Politics

Here's what Alaska's delegates to the Republican National Convention are hoping to see in Cleveland

WASHINGTON — Alaska's delegates to the Republican National Convention, like many across the country, are waiting anxiously to see just what will happen in Cleveland.

Many details about the planned events for the convention — July 18-21 — remain elusive, from who will speak to who will be Donald Trump's pick for vice president.

Typically, presidential candidates announce their running mate in the weeks running up to their party's national convention, a move designed to drive interest and build excitement.

Over the last week, a variety of names have been floated in Washington, D.C., as Trump, the presumed nominee, has met with lawmakers and the campaign vetted potential options.

Alaska Sen. Dan Sullivan even got a nod of consideration, though the rumor appeared to begin and end with People magazine. Sullivan said Thursday that he "was surprised to see the mention in People magazine, and … I have not been contacted by the campaign on this issue."

"I wake up every day focused on serving Alaskans in the Senate," Sullivan said, describing his first priority.

[People Magazine floats Sen. Dan Sullivan's name as potential Trump VP pick]

So who would Alaska Republicans like to see on the ticket, if not their own junior senator?

In discussions with a variety of Alaskans headed to the convention in Cleveland, a strong preference seems to be for someone more policy-minded — perhaps with more political experience than Trump.

One former lawmaker came up over and again: Newt Gingrich. Gingrich, who acknowledged this week that he is being officially vetted by the campaign, spent 20 years in the House as a representative from Georgia, ending his time in Congress as speaker of the House.
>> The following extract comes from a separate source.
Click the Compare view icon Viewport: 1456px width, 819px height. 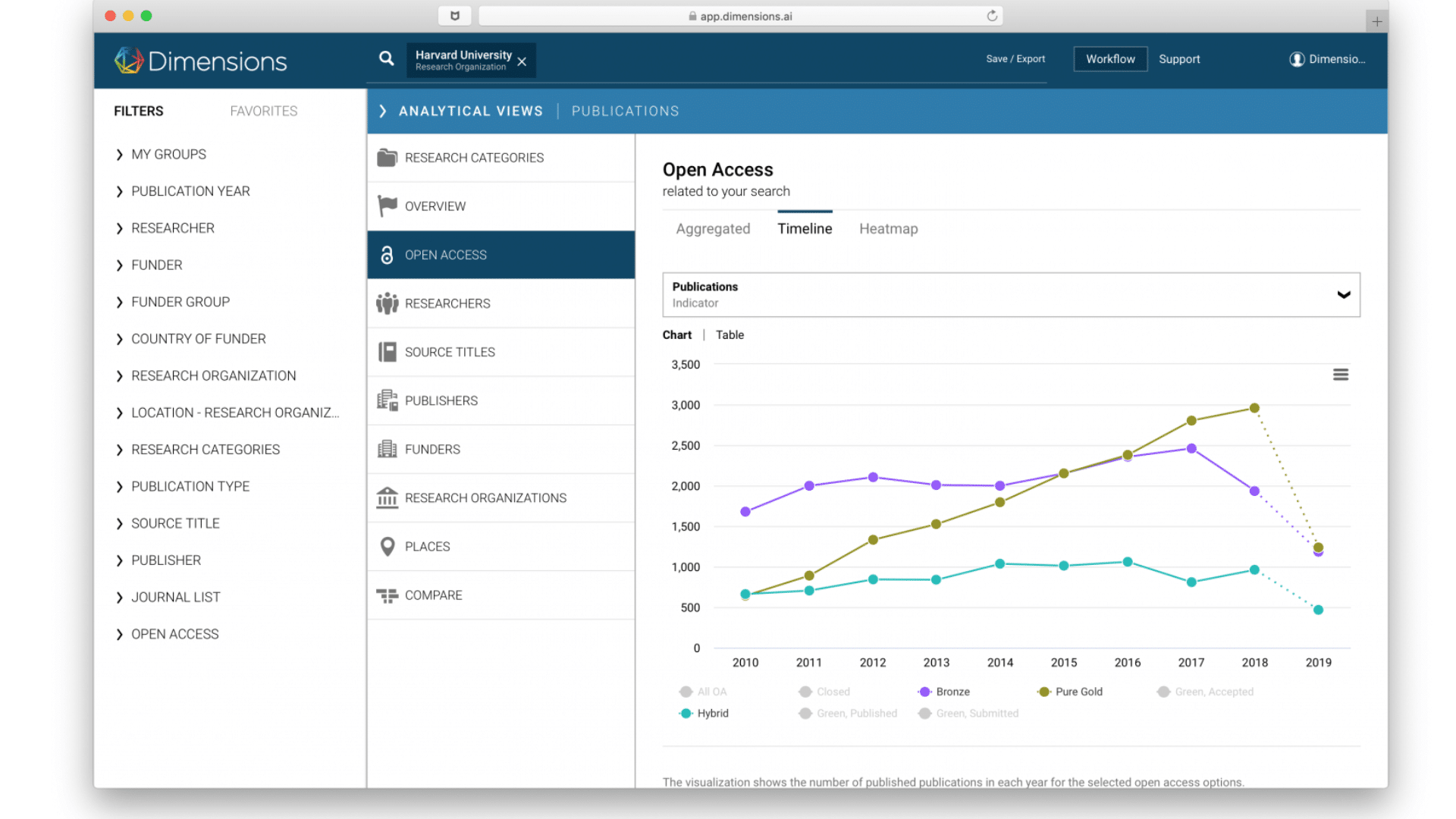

Gingrich resigned in 1999 in a situation not entirely unlike that that befell recently departed Speaker John Boehner (R-Ohio) — facing a rebellion from some House Republicans who held him responsible for poor midterm election results for the party.
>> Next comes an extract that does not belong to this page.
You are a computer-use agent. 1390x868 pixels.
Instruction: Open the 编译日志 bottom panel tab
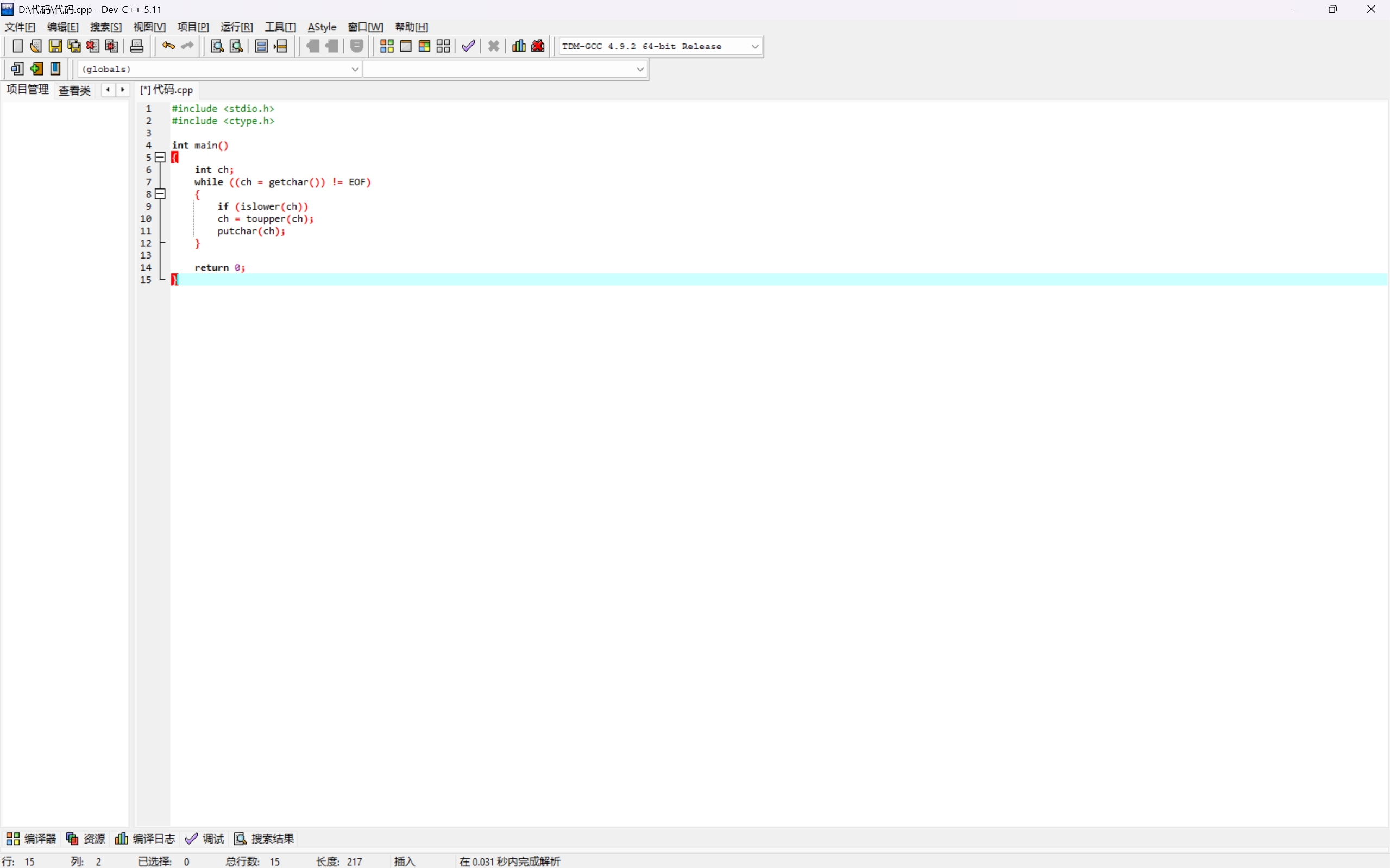(x=145, y=838)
In the nearly two decades since, Gingrich has kept a high profile as a political consultant and ran for president in 2012.

Alaska delegate Judy Eledge said Gingrich would be a fine pick, calling him a "good man that knows the government." She said a "strong" vice presidential candidate is needed.

"I can't really think of anybody else who is of his quality," said Jim Crawford, who co-chairs Alaska for Trump and is a delegate headed to Cleveland.

Several others pointed toward Gingrich as their choice, citing his experience dealing with Congress.

Other names that popped up include former Secretary of State Condoleezza Rice and Govs. Nikki Haley of South Carolina and Susana Martinez of New Mexico.

Haley seems an unlikely pick. She told Politico she has no plans to speak at the convention, a potential slight to Trump.

With many long-time party players uncomfortable aligning themselves with Trump, the speaker line-up at the convention remains unclear. But getting a spot on the stage — particularly during prime time — can be a big boon to any political figure. A speech at the 2004 Democratic convention is often credited as a national launching point for President Barack Obama, who was running for Senate at the time.

Recent reports suggest that at least one freshman senator will get a prime-time slot — Sen. Joni Ernst of Iowa. Ernst was considered to be a contender to join Trump's ticket but bowed out — along with several other senators — over the past week.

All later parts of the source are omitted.